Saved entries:

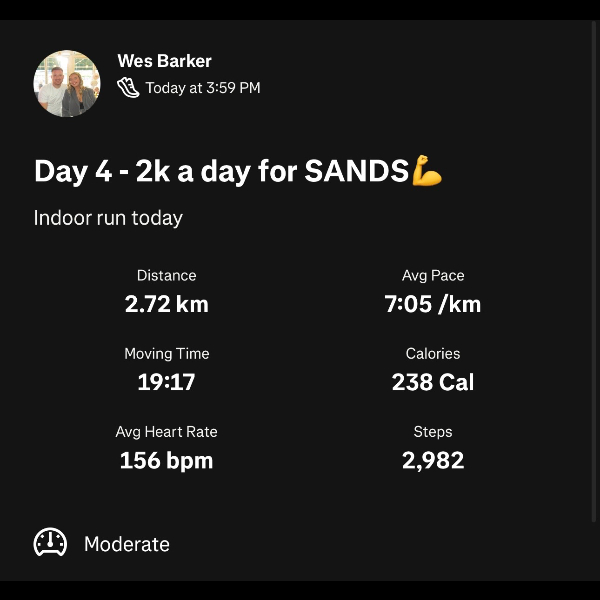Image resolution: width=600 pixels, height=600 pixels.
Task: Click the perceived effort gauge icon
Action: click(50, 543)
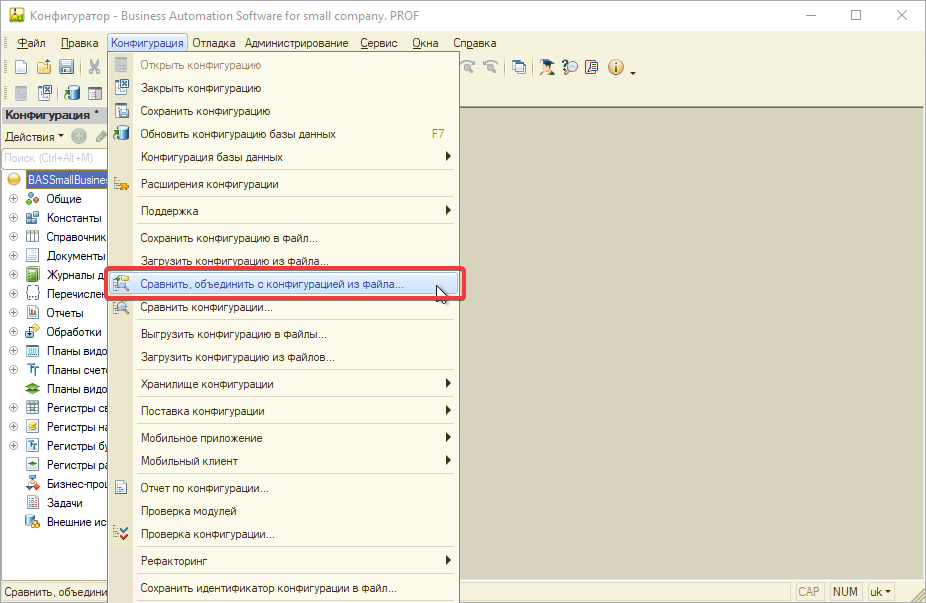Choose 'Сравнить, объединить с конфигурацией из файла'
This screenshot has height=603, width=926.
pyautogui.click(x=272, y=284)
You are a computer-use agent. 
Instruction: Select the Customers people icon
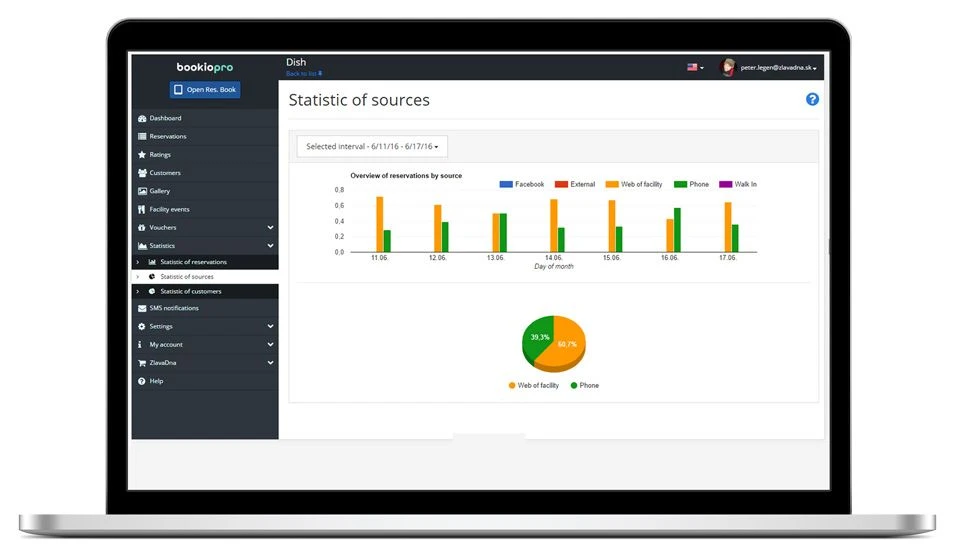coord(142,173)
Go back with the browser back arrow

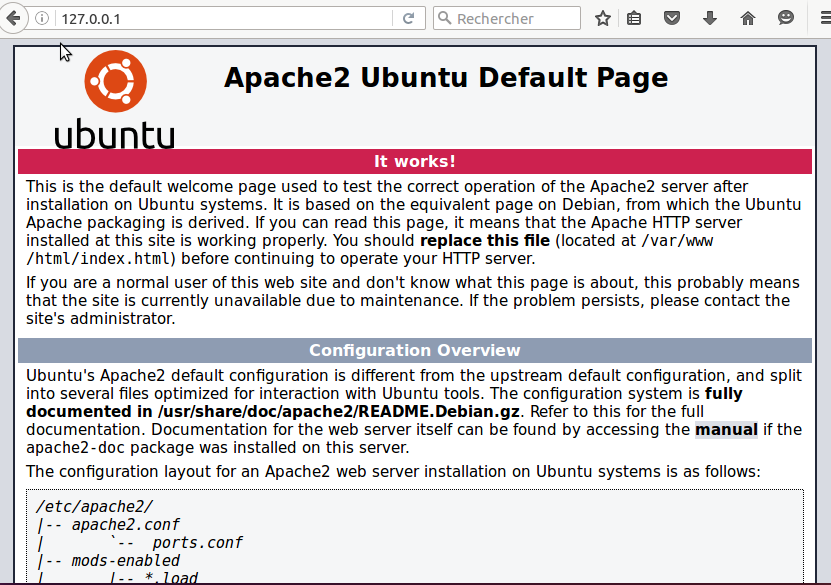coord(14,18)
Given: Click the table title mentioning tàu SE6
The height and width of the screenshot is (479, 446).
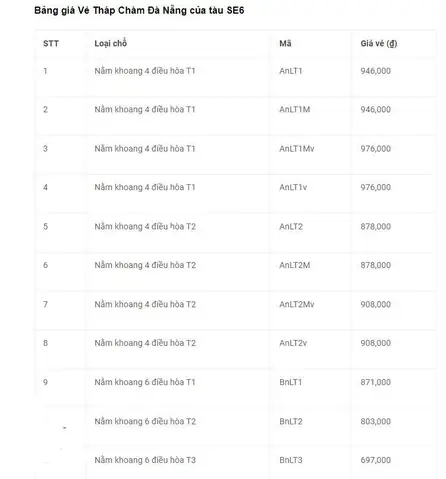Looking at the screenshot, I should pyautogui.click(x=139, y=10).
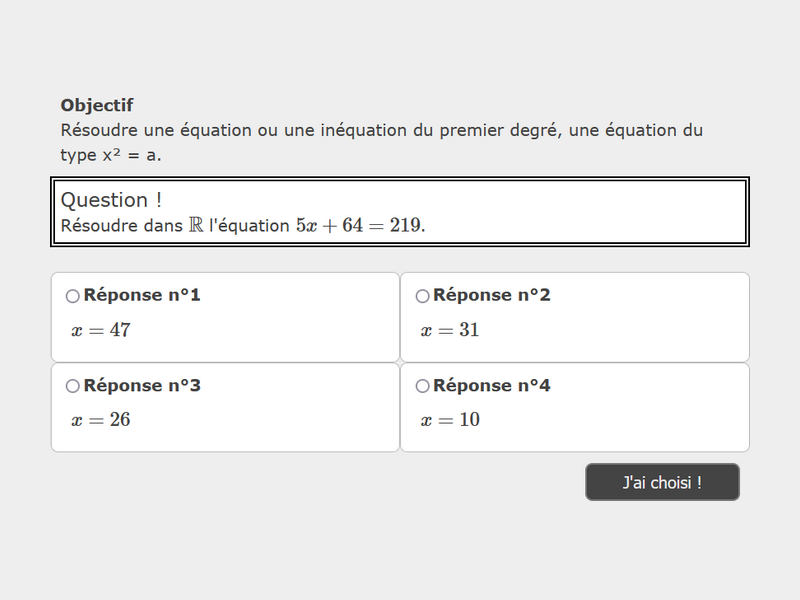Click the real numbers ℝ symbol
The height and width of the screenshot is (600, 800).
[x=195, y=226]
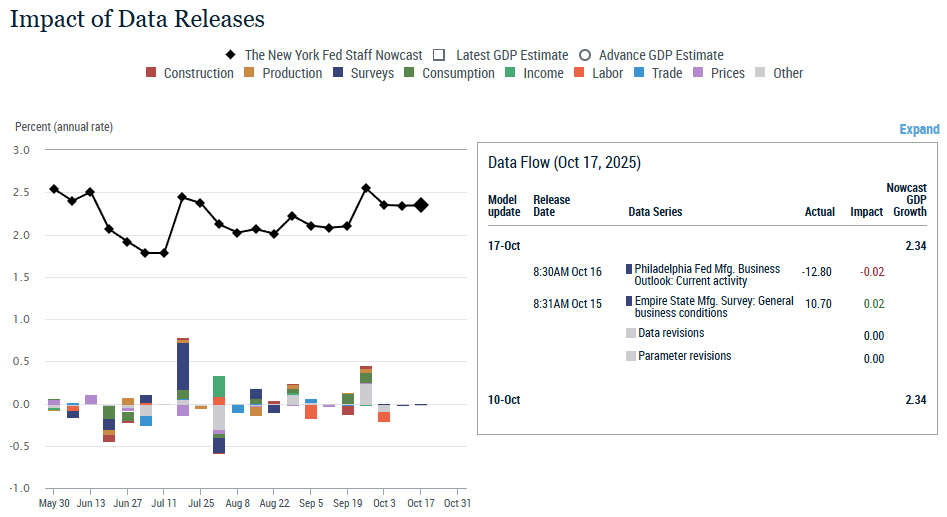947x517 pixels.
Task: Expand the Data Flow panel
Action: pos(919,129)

◆ **TASK INSTRUCTIONS**: Return exactly the lines from the one with "The height and width of the screenshot is (479, 446)." through the last line of the entries above, both ends included. No pictures may appear in the copy.

◆ **THE COMPLETED TASK**:
The height and width of the screenshot is (479, 446).
Looking at the screenshot, I should pyautogui.click(x=139, y=10).
Click the real numbers ℝ symbol
The height and width of the screenshot is (600, 800).
[x=195, y=226]
947x517 pixels.
Task: Expand the Data Flow panel
Action: pos(919,129)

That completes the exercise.